WHAT YOU WILL DO: Write out the whole listing without a single alteration.

RECORDS SUPPLIED:
=-=-=

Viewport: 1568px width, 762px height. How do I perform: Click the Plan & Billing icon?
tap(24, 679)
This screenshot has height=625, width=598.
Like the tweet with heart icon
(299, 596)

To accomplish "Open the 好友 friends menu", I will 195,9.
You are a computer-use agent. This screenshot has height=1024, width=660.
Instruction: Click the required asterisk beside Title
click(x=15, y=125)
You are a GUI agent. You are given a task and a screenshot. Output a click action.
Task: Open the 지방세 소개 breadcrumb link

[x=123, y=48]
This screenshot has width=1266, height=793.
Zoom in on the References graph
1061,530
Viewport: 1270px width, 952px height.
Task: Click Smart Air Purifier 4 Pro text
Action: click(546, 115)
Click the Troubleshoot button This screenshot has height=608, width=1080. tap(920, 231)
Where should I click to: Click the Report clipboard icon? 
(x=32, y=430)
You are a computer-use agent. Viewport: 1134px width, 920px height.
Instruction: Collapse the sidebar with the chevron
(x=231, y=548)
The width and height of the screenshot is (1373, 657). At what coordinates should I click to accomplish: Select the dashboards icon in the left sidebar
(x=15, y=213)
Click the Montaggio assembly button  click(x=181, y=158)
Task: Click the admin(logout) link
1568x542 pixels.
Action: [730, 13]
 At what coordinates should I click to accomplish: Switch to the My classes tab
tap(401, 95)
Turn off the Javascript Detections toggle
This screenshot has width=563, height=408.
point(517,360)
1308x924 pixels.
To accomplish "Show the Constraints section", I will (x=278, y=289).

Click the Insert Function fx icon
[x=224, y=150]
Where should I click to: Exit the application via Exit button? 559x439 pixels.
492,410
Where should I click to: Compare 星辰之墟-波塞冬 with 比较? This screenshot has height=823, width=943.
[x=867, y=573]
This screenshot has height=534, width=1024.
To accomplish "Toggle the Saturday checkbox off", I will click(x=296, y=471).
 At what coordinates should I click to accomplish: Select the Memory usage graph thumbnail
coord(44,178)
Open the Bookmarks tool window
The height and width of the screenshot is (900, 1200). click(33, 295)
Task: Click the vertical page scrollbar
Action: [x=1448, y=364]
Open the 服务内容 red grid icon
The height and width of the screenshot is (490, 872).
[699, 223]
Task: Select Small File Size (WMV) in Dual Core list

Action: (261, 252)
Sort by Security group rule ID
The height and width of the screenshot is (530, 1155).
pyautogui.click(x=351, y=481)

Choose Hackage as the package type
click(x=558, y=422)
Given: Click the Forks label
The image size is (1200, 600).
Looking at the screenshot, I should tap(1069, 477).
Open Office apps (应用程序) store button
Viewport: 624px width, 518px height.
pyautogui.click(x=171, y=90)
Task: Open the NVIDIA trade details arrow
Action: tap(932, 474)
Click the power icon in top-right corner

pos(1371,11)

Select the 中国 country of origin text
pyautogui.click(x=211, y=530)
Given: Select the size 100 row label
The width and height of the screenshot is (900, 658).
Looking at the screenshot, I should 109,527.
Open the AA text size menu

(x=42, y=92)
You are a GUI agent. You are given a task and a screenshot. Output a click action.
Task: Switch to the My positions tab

=-=-=

EXERCISE OUTPUT:
Viewport: 1568px width, 762px height. How do I perform: Click the Plan & Billing icon?
tap(24, 679)
This screenshot has height=625, width=598.
Like the tweet with heart icon
(299, 596)

To accomplish "Open the 好友 friends menu", I will 195,9.
You are a computer-use agent. This screenshot has height=1024, width=660.
Instruction: Click the required asterisk beside Title
click(x=15, y=125)
You are a GUI agent. You are given a task and a screenshot. Output a click action.
Task: Open the 지방세 소개 breadcrumb link

[x=123, y=48]
This screenshot has width=1266, height=793.
Zoom in on the References graph
1061,530
Viewport: 1270px width, 952px height.
Task: Click Smart Air Purifier 4 Pro text
Action: click(546, 115)
Click the Troubleshoot button This screenshot has height=608, width=1080. tap(920, 231)
Where should I click to: Click the Report clipboard icon? 
(x=32, y=430)
You are a computer-use agent. Viewport: 1134px width, 920px height.
Instruction: Collapse the sidebar with the chevron
(x=231, y=548)
The width and height of the screenshot is (1373, 657). At what coordinates should I click to accomplish: Select the dashboards icon in the left sidebar
(x=15, y=213)
Click the Montaggio assembly button  click(x=181, y=158)
Task: Click the admin(logout) link
1568x542 pixels.
Action: [730, 13]
 At what coordinates should I click to accomplish: Switch to the My classes tab
tap(401, 95)
Turn off the Javascript Detections toggle
This screenshot has width=563, height=408.
point(517,360)
1308x924 pixels.
To accomplish "Show the Constraints section", I will (x=278, y=289).

Click the Insert Function fx icon
[x=224, y=150]
Where should I click to: Exit the application via Exit button? 559x439 pixels.
492,410
Where should I click to: Compare 星辰之墟-波塞冬 with 比较? This screenshot has height=823, width=943.
[x=867, y=573]
This screenshot has height=534, width=1024.
To accomplish "Toggle the Saturday checkbox off", I will click(x=296, y=471).
 At what coordinates should I click to accomplish: Select the Memory usage graph thumbnail
coord(44,178)
Open the Bookmarks tool window
The height and width of the screenshot is (900, 1200). click(33, 295)
Task: Click the vertical page scrollbar
Action: [x=1448, y=364]
Open the 服务内容 red grid icon
The height and width of the screenshot is (490, 872).
[699, 223]
Task: Select Small File Size (WMV) in Dual Core list

Action: (261, 252)
Sort by Security group rule ID
The height and width of the screenshot is (530, 1155).
pyautogui.click(x=351, y=481)

Choose Hackage as the package type
click(x=558, y=422)
Given: Click the Forks label
The image size is (1200, 600).
Looking at the screenshot, I should tap(1069, 477).
Open Office apps (应用程序) store button
Viewport: 624px width, 518px height.
pyautogui.click(x=171, y=90)
Task: Open the NVIDIA trade details arrow
Action: tap(932, 474)
Click the power icon in top-right corner

pos(1371,11)

Select the 中国 country of origin text
pyautogui.click(x=211, y=530)
Given: Select the size 100 row label
The width and height of the screenshot is (900, 658).
Looking at the screenshot, I should 109,527.
Open the AA text size menu

(x=42, y=92)
You are a GUI agent. You are given a task and a screenshot. Output a click action.
Task: Switch to the My positions tab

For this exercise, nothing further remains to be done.